Her eyes widened. “You mean you’re planning to make a sex fiend out of me?”

His eyes sparkled, and a grin crawled over his face. “I’m damned well going to do my best.”

She whacked his butt, raised her right knee and winked. “Two can play that game.”

“Right, but I’ve been playing it longer than you have.”
Her eyebrows shot up. He was hard and moving. She wrapped her arms around him and prepared herself for another trip to paradise.

 

Shortly after noon the next day, Sunday, she stood at the front door preparing to drive Mike to BWI Thurgood Marshall International Airport. Maggie joined them and handed Mike a package.
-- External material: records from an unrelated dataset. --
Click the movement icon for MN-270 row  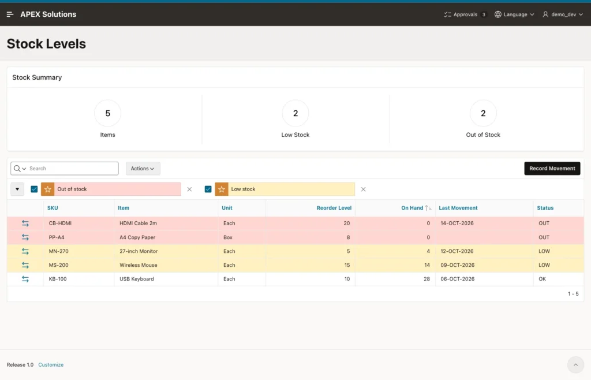pos(25,251)
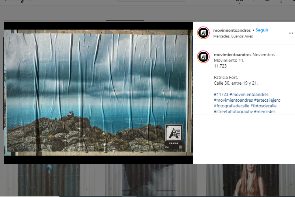Image resolution: width=295 pixels, height=197 pixels.
Task: Open the #movimientoandres hashtag without accent
Action: [x=233, y=100]
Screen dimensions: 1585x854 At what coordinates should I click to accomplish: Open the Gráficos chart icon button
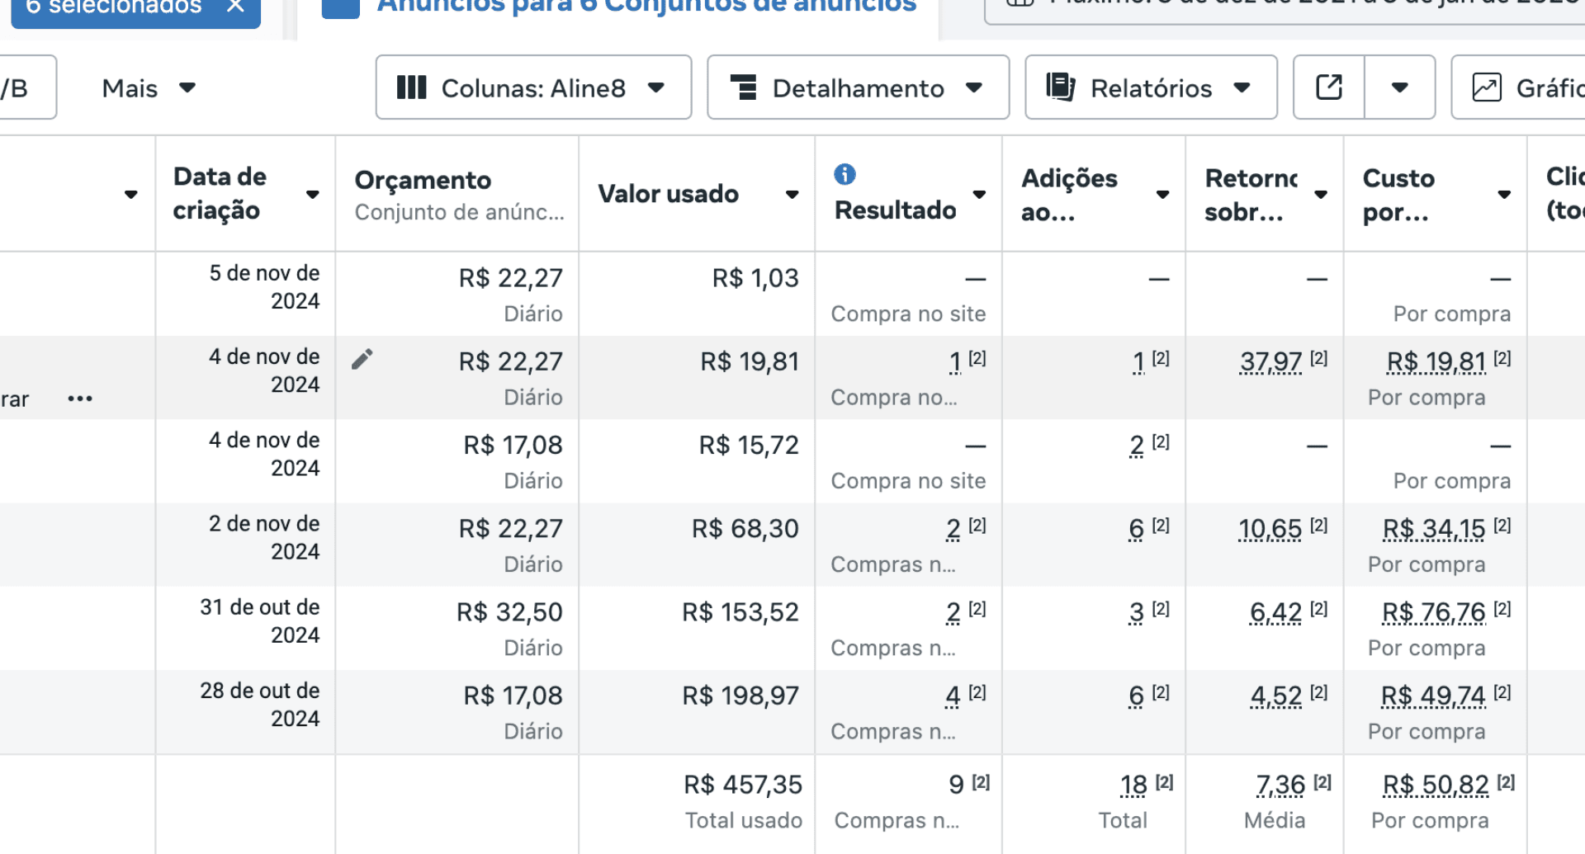[1487, 87]
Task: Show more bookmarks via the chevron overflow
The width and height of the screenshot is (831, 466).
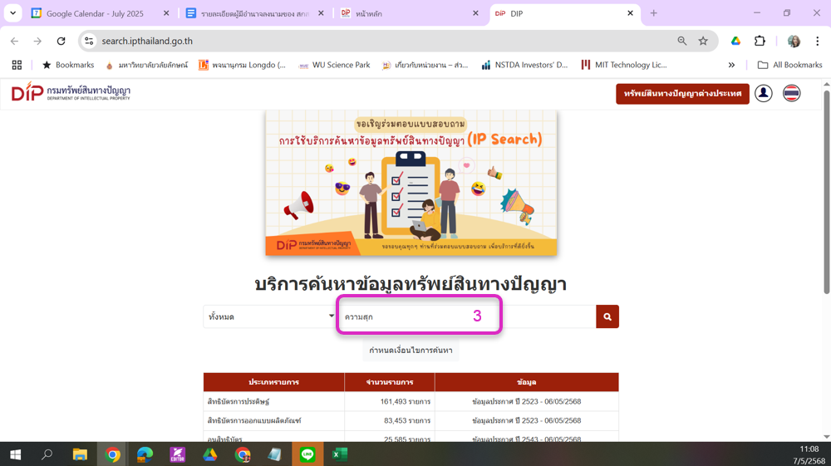Action: (731, 65)
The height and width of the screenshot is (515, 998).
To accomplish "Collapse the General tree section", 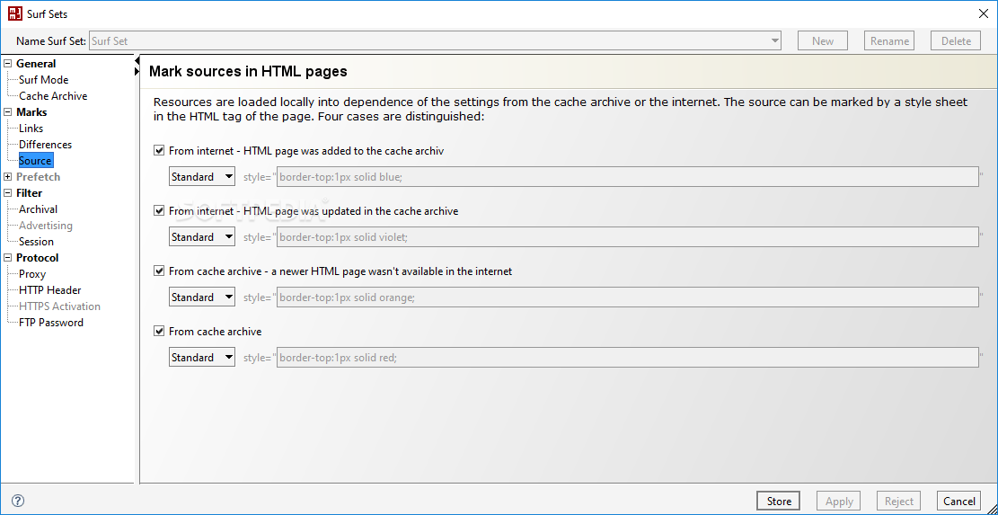I will [8, 64].
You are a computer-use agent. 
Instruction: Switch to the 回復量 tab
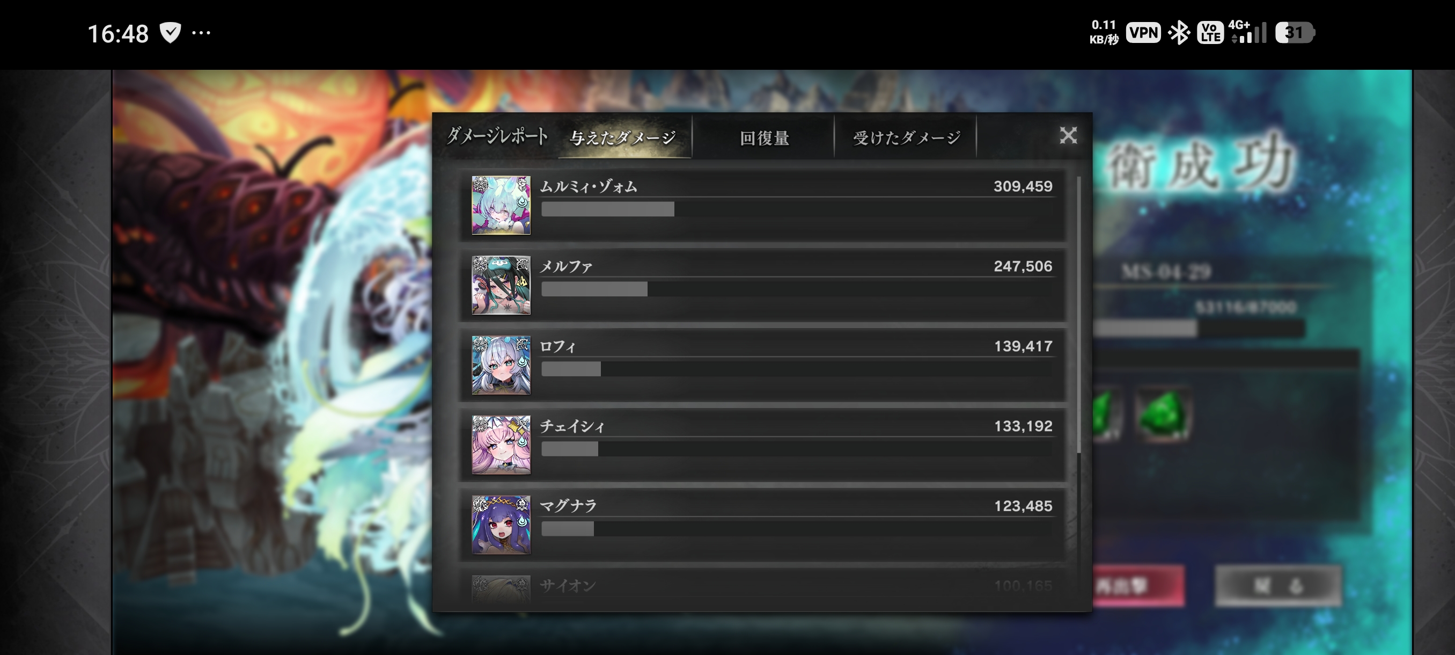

“Put this in your bag,” she said to Mike. “It’ll keep nice and fresh till you get home. When you coming back?”

“Next weekend.”

Maggie nodded her head as she gazed at him. “Good. Very good. You didn’t say so, but I can see that you straightened things out. Never throw God’s blessings back at him. It’s not a smart thing to do. Bless you.” She kissed his cheek and left them.

“If she likes you, she shouldn’t make it so obvious,” Darlene grumbled. “Anybody’d think she wants to get rid of me.”
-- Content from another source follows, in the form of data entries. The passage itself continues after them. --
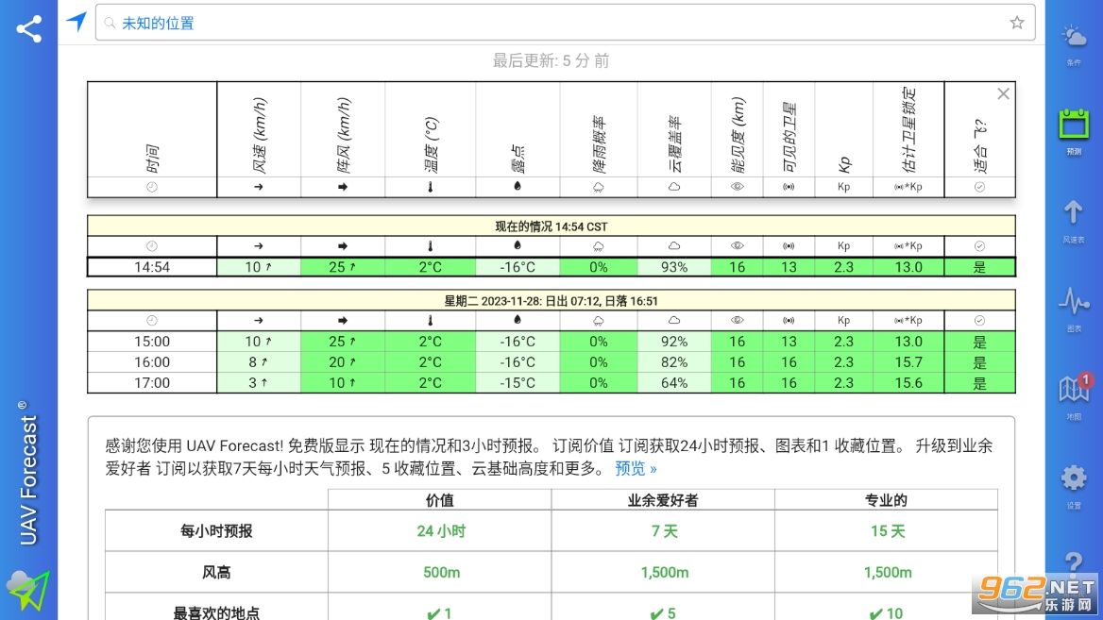Open the 图表 charts icon
The width and height of the screenshot is (1103, 620).
(x=1074, y=309)
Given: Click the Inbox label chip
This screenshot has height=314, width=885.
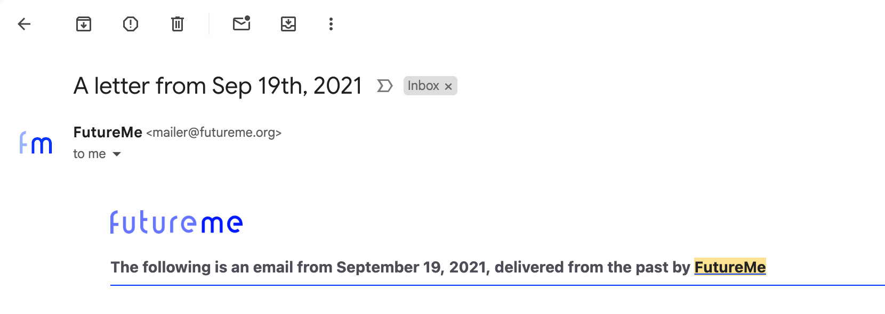Looking at the screenshot, I should point(423,86).
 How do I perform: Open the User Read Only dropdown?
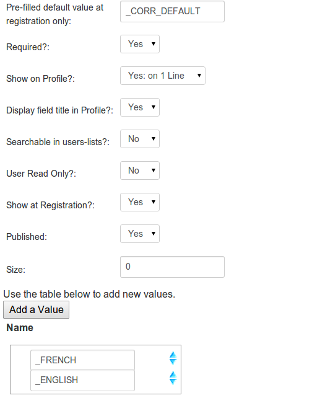pyautogui.click(x=140, y=171)
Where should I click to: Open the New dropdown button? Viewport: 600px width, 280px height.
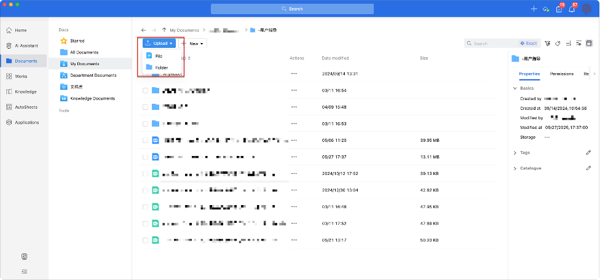coord(194,44)
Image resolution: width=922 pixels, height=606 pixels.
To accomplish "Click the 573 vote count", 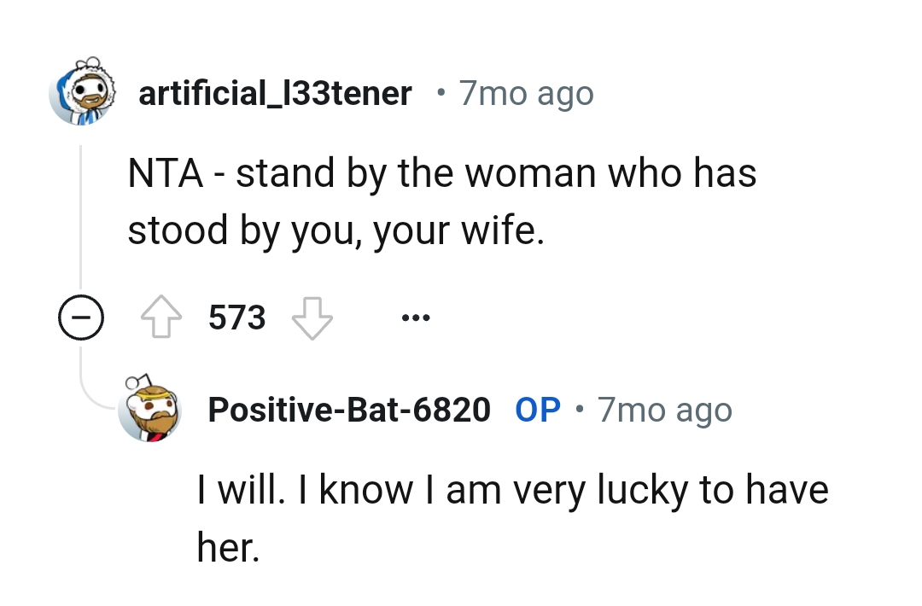I will point(236,317).
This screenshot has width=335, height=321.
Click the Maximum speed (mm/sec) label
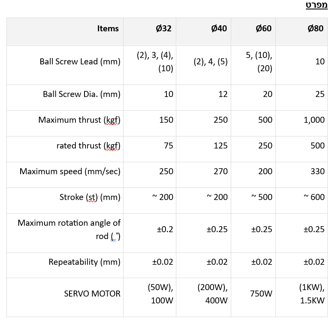[70, 171]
“Look at it this way,” Mike said as they headed for the airport in her car. “She knows that sooner or later some guy is going to get you, and she’d rather I was that guy. Don’t park,” he said when they arrived at the airport. “Kiss me right here. I’ll see you next Friday afternoon, and in the meantime see that no man stops within thirty feet of you.”

“What?”

“Well, ten feet.” He pressed a hard kiss to her lips,
reached for his bag, jumped out of the car and didn’t look back.
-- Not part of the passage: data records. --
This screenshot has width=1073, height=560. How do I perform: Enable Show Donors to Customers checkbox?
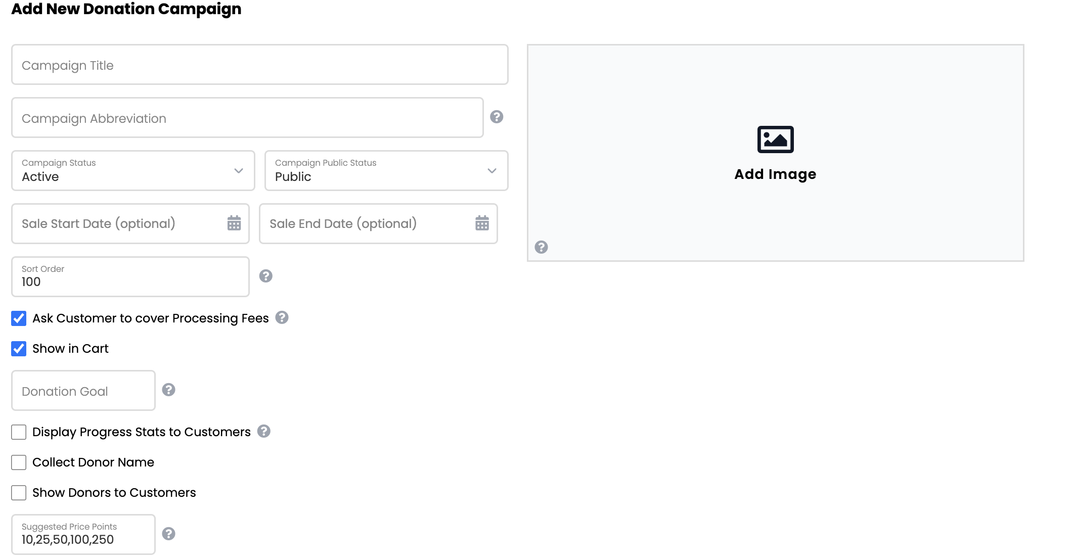coord(19,493)
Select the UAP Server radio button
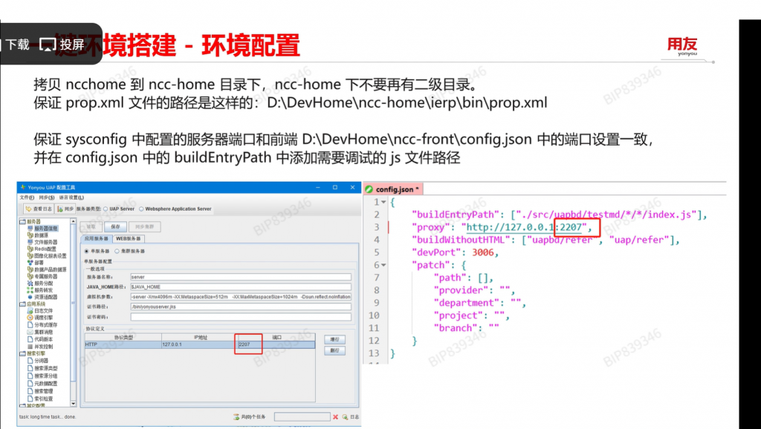This screenshot has width=761, height=429. pos(106,209)
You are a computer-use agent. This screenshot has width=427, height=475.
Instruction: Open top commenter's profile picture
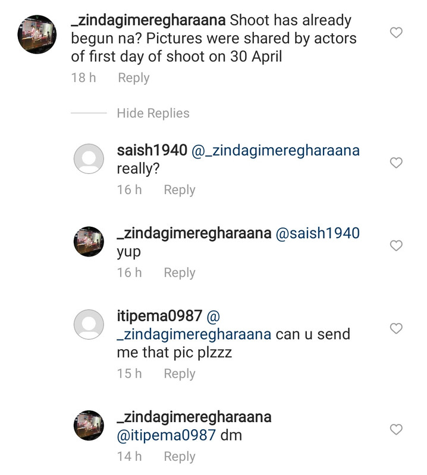point(37,34)
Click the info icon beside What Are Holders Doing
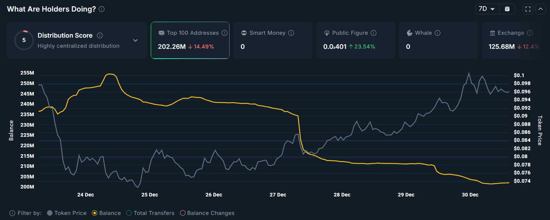 [x=102, y=9]
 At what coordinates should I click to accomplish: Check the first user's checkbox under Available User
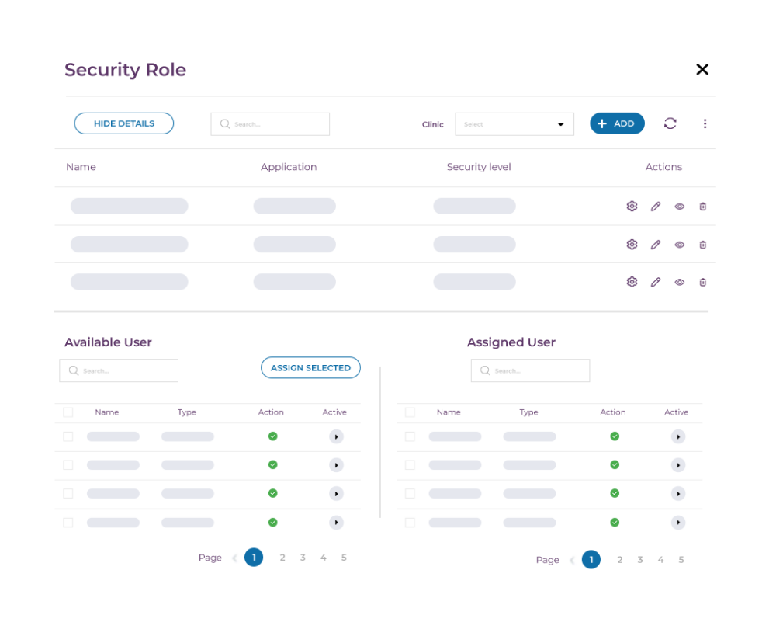coord(68,436)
In a moment of inspiration, she realized that he was vulnerable and hadn’t had much experience with vulnerability.
Well, neither have I, honey, and I’m learning to deal with it
.

 

Back in Memphis, Mike returned to his daily routine, although some of the spice had gone out of it, and he knew why. Minutes seemed like hours and hours like days as the week crawled by. He satisfied himself that Darlene’s client was connected to the Pickney woman in the sense that they had stumbled onto a family of polished thieves. Darlene’s client and her witness were unaware that one of their relatives was in a Memphis jail, or Darlene would not have been told to get in touch with her as a corroborative witness. Who knew what else this family of grifters was involved in?

Boyd Farmer was the lone witness who could bring the thieves to justice and Mike was determined that he make to trial. That evening. Mike drove out to Boyd’s house carrying two roast-beef dinners and a quart of butter-pecan ice cream.

“Come in. Haven’t seen you in ages,” Boyd said.

“I know,” Mike answered, although he didn’t consider eleven days such a long time. “I brought us some supper. Thought we’d play a little gin. You up to it?”

“What’d you bring to eat? The woman who looks after the place quit. She didn’t believe my story that
nobody was allowed to enter or leave here. I don’t much believe it, either.”

“Why not? That’s how we met.” Mike said. He went into the kitchen and put the food on the counter and the ice cream in the freezer compartment of the refrigerator.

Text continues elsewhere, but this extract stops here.